Após o aborto, Olívia enfrentou a depressão e o abandono do companheiro. Além disso, precisou de muito tempo para se perdoar. Hoje, mãe, diz ter encontrado a paz recentemente, mais de dez anos depois do aborto.
Apesar de ter sentido na pele todo o processo, Olívia acredita que seja necessário ir além. “O aborto não é algo legal, mas criminalizar nunca vai ser o caminho. Quando optei por fazer estava extremamente sozinha e vulnerável, sem assistência alguma”, lembra.
A descriminalização do aborto até a 12ª semana de gestação foi a pauta polêmica do início de agosto. Nos dias 3 e 6 ocorreram audiências públicas no Supremo Tribunal Federal (STF) para discutir se a prática deve deixar de ser crime. Apresentada pelo PSOL, a ação contou com assessoria técnica do Instituto de Bioética Anis.

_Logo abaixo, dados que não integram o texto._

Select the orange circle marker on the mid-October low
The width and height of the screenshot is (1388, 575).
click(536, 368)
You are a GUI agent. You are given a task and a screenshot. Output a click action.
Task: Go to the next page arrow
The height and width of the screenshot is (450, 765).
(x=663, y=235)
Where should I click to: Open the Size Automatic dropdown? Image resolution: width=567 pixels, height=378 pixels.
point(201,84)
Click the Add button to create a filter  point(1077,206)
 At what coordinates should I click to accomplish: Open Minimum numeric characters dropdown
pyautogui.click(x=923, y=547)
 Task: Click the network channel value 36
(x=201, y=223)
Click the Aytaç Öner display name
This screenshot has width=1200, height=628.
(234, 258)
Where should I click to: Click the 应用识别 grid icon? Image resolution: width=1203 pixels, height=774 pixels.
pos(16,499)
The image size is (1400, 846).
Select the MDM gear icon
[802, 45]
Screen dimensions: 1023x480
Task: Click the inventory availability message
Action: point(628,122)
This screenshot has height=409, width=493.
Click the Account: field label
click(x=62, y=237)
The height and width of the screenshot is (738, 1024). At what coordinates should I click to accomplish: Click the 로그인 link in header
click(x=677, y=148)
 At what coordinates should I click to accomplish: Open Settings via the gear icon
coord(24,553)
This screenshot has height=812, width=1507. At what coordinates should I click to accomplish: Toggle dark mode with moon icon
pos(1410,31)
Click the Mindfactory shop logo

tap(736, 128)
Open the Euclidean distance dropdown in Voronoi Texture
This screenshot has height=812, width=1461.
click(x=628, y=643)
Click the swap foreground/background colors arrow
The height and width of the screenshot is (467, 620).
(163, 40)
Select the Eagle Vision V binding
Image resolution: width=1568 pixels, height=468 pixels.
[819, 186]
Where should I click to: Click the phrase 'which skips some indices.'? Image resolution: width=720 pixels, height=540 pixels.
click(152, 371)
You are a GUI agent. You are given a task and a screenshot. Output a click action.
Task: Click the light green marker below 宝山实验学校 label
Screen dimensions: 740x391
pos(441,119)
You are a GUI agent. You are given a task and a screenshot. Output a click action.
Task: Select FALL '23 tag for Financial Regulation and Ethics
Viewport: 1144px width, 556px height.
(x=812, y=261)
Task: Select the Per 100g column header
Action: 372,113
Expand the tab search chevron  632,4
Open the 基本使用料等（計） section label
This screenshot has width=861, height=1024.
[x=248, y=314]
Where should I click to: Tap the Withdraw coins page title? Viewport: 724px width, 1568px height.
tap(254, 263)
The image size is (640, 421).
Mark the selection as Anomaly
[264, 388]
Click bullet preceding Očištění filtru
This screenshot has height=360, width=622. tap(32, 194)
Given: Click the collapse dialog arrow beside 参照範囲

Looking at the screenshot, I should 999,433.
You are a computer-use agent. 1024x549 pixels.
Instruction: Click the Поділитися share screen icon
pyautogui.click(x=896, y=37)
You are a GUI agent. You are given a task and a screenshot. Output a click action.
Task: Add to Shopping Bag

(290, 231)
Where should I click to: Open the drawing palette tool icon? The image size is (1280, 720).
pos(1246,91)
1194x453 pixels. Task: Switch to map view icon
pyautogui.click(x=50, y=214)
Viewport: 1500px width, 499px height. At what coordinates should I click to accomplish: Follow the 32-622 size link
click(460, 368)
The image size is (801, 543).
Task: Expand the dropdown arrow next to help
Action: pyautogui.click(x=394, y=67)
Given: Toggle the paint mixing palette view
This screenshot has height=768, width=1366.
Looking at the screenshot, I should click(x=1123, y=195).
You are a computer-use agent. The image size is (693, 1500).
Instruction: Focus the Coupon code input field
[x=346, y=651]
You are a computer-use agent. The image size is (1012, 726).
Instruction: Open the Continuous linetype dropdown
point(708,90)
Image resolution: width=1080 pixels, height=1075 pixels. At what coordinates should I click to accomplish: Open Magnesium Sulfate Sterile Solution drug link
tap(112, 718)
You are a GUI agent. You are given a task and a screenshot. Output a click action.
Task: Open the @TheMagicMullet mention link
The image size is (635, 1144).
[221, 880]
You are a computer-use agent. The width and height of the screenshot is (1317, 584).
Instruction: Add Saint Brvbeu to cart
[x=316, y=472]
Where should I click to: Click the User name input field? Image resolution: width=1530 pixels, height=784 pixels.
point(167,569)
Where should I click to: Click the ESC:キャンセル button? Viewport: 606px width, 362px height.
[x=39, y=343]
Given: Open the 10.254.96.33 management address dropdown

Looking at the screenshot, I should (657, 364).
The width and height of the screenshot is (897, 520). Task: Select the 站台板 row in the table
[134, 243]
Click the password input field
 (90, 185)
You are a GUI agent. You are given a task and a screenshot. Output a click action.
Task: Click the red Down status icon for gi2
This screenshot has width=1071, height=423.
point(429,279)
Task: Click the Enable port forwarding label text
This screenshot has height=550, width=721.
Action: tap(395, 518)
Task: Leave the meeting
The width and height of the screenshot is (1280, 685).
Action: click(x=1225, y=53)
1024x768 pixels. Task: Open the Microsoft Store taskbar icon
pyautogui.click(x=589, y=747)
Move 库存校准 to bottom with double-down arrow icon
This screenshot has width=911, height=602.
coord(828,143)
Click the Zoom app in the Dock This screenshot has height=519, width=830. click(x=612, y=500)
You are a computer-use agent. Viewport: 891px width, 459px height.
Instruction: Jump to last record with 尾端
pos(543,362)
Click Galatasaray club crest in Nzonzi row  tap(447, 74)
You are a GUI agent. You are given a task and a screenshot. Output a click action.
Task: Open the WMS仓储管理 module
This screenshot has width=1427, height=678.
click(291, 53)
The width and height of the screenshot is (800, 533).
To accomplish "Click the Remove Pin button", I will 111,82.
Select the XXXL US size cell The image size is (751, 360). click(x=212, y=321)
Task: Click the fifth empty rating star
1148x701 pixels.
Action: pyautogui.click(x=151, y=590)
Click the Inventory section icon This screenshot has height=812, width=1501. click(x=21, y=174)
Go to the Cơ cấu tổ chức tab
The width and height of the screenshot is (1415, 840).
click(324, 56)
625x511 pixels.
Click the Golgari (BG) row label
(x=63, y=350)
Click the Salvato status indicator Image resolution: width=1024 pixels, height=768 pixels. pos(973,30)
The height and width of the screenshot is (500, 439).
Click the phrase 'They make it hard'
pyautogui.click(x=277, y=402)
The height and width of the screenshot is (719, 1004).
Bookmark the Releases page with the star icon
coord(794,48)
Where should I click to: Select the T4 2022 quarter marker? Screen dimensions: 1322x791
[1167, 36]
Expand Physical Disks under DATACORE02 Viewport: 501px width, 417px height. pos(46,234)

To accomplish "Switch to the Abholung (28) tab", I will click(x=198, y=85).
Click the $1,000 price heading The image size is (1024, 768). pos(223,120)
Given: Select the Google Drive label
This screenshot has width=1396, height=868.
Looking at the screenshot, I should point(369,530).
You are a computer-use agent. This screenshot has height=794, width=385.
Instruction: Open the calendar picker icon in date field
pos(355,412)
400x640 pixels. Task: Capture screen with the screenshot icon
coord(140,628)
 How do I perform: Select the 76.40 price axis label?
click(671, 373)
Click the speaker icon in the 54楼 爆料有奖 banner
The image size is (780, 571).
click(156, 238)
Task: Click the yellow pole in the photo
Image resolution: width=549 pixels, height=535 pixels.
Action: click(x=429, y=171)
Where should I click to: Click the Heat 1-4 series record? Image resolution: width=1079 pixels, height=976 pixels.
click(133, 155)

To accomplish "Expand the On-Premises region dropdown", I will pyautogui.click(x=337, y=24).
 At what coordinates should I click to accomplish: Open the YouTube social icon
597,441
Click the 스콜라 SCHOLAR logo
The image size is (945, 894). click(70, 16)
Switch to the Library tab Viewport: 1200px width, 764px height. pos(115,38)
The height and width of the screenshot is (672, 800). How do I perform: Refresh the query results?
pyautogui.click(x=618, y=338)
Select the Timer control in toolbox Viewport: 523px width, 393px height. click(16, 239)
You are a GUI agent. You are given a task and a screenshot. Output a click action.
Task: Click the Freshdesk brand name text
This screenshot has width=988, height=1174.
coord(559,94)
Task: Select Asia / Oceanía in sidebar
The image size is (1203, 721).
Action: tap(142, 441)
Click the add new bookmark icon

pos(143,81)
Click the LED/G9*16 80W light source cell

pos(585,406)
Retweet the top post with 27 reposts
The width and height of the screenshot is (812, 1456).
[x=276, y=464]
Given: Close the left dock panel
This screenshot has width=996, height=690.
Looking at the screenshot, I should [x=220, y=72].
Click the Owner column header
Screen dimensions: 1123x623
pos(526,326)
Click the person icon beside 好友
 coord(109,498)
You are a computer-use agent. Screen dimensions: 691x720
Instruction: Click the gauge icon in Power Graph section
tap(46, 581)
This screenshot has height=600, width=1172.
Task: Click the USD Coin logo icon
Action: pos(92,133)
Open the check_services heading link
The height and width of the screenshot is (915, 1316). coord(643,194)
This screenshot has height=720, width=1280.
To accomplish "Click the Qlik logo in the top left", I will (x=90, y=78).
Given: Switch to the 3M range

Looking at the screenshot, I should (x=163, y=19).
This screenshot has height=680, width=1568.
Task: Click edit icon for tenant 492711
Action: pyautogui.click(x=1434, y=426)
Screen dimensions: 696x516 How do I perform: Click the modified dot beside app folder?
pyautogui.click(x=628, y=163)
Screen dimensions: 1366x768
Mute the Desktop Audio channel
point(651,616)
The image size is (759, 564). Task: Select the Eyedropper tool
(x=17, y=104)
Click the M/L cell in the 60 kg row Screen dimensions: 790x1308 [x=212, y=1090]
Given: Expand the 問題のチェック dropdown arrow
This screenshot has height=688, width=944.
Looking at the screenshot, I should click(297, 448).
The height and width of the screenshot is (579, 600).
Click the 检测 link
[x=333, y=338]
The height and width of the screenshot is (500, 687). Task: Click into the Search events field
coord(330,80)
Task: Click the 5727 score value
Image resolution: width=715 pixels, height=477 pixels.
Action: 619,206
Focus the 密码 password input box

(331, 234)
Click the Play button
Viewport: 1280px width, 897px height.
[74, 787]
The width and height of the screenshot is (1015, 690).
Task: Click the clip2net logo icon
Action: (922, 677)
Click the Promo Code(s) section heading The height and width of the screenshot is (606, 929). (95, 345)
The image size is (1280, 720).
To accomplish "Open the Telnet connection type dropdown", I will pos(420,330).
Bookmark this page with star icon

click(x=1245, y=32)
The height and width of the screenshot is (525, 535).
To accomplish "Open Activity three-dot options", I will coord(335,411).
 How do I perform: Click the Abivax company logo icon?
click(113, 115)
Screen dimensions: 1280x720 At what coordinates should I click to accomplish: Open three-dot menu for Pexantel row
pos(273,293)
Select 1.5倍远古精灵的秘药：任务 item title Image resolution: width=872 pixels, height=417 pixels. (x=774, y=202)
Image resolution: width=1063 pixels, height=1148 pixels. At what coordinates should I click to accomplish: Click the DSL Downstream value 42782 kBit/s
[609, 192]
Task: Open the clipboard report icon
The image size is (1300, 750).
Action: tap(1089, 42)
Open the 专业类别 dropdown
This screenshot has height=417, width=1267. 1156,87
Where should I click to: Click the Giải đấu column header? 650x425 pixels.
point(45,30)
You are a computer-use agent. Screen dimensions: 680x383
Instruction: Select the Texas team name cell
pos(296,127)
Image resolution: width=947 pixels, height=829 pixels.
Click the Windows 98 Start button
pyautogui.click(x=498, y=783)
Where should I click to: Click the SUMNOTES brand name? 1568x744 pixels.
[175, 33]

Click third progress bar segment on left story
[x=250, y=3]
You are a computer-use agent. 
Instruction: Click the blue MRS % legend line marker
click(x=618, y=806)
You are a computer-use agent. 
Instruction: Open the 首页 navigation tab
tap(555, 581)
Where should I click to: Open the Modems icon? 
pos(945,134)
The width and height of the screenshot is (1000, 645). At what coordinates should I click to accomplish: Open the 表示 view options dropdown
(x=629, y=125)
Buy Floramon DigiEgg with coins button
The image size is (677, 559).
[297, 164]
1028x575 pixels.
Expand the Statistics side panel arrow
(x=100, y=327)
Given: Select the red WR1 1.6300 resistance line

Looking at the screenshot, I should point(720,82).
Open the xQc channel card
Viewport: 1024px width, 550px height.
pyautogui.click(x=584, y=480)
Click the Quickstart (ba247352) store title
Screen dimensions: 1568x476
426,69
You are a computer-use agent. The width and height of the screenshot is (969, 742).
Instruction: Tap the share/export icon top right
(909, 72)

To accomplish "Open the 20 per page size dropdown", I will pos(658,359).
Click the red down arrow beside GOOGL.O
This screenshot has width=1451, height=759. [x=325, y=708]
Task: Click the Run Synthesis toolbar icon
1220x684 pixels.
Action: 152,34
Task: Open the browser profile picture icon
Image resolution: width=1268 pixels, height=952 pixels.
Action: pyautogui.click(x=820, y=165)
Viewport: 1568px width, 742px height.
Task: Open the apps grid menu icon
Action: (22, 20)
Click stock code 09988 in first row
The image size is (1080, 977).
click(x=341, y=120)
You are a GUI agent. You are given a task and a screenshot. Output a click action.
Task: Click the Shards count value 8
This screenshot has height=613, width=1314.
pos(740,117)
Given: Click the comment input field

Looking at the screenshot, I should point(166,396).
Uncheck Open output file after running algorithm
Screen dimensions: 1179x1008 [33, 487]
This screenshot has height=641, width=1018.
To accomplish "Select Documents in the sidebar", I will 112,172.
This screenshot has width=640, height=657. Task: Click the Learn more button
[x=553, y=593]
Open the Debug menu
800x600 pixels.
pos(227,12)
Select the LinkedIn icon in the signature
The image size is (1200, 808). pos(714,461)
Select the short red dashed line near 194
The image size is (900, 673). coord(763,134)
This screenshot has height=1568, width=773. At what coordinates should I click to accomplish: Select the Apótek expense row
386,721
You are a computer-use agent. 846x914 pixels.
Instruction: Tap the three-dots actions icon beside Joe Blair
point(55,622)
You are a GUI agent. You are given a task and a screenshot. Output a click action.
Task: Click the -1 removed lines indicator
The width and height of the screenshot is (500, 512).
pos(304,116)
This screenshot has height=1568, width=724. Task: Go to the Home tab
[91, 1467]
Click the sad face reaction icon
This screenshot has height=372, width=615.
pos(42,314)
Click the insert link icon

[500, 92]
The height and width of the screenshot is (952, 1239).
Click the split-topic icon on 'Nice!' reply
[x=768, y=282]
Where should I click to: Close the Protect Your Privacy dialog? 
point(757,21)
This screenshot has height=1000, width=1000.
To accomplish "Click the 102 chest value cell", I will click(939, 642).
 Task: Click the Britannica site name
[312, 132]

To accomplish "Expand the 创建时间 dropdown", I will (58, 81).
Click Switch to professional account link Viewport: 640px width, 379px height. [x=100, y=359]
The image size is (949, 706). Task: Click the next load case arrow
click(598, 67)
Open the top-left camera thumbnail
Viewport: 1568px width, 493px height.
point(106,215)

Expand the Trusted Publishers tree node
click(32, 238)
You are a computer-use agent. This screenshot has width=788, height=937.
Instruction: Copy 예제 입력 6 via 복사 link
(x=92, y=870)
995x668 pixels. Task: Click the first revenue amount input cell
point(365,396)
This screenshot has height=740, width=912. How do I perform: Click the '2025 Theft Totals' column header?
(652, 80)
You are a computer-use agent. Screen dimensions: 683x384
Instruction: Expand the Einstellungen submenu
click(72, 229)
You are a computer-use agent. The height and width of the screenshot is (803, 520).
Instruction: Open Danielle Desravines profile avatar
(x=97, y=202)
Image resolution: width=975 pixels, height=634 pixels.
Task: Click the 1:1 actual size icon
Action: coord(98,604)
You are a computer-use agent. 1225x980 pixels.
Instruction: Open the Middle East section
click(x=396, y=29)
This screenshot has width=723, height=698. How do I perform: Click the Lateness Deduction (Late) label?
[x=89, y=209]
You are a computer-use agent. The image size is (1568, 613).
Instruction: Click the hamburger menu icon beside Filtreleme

A audiência, por sua vez, foi convocada pela ministra Rosa Weber, que agora deve preparar relatório e seu voto. O julgamento pelo STF, no entanto, ainda não tem data definida, podendo ficar para o próximo ano. Na Argentina, em votação no último dia 8, o projeto de lei que descriminaliza o aborto não foi aprovado.